One of the most basic expectations we have for privacy in crypto has to be shielded tokens and transactions – keeping private what you own and who you’re sending it to. This isn’t some radical demand. It’s exactly what we already take for granted with our regular bank accounts. Your neighbor can’t just peek at your bank balance. Random people can’t see who you paid on Tuesday. But somehow, when blockchain offers these same essential protections, it’s suddenly portrayed as “enabling criminals” instead of simply restoring a basic level of dignity.
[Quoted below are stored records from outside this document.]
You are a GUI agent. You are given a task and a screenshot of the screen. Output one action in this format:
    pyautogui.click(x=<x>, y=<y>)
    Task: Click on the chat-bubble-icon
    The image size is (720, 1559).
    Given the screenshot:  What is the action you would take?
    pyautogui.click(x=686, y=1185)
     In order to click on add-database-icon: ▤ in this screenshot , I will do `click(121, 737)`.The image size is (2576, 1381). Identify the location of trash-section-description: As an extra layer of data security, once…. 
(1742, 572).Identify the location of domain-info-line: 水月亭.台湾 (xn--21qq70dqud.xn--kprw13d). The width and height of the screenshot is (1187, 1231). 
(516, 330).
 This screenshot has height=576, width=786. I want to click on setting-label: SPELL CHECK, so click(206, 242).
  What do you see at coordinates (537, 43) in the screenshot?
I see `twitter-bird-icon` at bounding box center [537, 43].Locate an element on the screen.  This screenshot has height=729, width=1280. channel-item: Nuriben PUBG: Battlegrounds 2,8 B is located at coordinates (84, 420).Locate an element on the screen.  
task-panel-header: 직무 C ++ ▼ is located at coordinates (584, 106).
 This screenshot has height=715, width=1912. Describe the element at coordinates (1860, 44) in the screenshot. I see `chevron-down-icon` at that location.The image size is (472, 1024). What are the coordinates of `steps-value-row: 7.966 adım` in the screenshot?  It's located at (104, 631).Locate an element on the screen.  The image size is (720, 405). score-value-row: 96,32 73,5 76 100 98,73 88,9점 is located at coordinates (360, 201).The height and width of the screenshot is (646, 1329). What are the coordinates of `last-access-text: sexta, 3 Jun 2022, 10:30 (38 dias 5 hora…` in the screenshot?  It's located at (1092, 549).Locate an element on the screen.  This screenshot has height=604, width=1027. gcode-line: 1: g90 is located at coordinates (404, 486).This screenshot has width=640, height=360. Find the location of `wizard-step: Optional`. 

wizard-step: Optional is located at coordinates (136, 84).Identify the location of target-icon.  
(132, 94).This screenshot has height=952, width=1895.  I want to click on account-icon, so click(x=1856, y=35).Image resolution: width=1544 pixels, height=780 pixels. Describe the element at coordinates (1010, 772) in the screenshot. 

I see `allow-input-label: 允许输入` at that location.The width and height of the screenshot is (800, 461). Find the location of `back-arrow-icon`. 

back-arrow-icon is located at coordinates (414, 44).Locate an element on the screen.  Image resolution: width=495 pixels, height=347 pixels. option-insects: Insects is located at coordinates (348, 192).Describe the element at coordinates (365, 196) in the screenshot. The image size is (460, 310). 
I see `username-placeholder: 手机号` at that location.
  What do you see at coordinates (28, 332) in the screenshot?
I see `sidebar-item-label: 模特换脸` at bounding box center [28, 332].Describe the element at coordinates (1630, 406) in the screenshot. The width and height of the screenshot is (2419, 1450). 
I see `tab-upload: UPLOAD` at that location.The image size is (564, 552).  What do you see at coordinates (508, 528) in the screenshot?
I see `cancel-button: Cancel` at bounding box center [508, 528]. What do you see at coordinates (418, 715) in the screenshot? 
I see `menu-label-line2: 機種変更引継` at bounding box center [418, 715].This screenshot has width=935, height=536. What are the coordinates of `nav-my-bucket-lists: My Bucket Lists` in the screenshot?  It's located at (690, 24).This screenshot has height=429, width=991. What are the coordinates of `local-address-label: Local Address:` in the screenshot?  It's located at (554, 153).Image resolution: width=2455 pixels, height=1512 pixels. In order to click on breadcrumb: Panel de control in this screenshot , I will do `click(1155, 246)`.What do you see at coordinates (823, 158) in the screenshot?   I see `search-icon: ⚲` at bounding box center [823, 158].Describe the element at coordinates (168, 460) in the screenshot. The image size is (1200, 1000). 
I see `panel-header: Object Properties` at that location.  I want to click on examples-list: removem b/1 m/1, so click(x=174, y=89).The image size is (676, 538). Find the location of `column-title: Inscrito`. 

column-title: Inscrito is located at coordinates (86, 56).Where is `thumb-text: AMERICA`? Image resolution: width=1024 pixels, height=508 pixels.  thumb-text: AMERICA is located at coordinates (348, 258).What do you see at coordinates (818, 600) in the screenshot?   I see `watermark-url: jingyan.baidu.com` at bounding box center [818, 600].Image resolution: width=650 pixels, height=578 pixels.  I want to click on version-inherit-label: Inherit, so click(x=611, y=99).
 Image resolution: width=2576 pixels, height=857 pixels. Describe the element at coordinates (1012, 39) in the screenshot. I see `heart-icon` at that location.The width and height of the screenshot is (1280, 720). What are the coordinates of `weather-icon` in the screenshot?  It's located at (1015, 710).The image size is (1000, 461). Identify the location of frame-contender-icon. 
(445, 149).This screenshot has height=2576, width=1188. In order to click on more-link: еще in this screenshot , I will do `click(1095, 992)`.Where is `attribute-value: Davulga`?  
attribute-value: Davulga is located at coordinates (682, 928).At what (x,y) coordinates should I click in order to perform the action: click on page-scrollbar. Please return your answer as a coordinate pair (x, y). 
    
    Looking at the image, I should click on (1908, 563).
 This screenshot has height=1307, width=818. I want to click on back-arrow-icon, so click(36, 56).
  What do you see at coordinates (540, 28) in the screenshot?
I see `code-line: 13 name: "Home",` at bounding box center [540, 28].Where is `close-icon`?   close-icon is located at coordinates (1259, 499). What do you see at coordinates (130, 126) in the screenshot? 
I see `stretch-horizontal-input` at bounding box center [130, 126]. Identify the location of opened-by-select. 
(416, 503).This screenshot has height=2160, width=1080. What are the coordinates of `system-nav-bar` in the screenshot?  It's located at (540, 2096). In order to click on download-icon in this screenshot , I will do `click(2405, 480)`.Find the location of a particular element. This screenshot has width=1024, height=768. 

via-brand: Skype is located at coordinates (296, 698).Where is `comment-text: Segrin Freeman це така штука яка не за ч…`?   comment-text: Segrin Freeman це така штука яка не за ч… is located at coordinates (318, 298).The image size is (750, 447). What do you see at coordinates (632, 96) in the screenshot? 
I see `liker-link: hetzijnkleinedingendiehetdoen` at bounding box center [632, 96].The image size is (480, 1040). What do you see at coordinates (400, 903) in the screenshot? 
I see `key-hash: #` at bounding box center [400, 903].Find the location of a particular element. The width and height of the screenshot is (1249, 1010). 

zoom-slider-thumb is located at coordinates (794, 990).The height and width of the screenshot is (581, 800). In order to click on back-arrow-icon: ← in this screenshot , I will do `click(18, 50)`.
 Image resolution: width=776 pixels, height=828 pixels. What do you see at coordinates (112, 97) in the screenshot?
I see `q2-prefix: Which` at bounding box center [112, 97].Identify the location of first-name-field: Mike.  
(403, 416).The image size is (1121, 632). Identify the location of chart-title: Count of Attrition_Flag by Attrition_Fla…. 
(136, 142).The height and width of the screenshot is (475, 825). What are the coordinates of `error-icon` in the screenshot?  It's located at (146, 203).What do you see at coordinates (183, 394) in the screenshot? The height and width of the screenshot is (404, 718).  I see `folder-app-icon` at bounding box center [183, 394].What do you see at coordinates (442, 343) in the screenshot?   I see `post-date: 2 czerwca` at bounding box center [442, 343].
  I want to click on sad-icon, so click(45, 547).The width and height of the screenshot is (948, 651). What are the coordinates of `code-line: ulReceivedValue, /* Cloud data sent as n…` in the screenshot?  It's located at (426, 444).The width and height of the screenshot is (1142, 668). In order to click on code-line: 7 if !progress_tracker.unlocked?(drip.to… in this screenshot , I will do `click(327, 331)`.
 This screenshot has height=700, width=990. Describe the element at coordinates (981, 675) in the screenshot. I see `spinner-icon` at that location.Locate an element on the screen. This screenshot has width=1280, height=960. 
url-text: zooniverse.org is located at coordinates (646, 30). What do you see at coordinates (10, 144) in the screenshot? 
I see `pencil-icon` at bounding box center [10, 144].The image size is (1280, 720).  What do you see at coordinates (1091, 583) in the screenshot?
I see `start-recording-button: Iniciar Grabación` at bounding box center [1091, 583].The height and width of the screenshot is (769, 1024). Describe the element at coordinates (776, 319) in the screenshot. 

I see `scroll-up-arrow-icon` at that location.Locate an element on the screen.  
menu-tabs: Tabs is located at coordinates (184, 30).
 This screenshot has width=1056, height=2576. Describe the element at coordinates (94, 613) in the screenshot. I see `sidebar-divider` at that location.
There’s a really solid philosophical basis for this stance. As stated in the Universal Declaration of Human Rights, privacy is a fundamental human right, not a perk. Our financial transactions reveal incredibly personal details about our lives – our health issues, our political leanings, our personal relationships, and so much more. The right to keep these things private is essential for individual freedom. Historically, cash gave us this privacy by default. Crypto with privacy features is just bringing this same principle into the digital world.
Furthermore, decentralization challenges the power that’s currently concentrated in the hands of a few. By spreading control and information across many participants, instead of concentrating it in banks or governments, privacy-focused crypto creates a more balanced system. This idea goes all the way back to Enlightenment political thought and modern libertarian views – centralized power almost always leads to abuse, while decentralized systems offer inherent safeguards.
Privacy in blockchain isn’t a flaw; it’s a key feature. It’s not a tool just for criminals; it’s a right for everyday people. As we navigate the complex world of digital finance, we need to push back on this false choice between security and privacy. They aren’t opposites; they actually go hand-in-hand. A truly secure financial system doesn’t just protect our money, it also protects our dignity, our independence, and our freedom. And ultimately, it’s privacy that makes that dignity possible.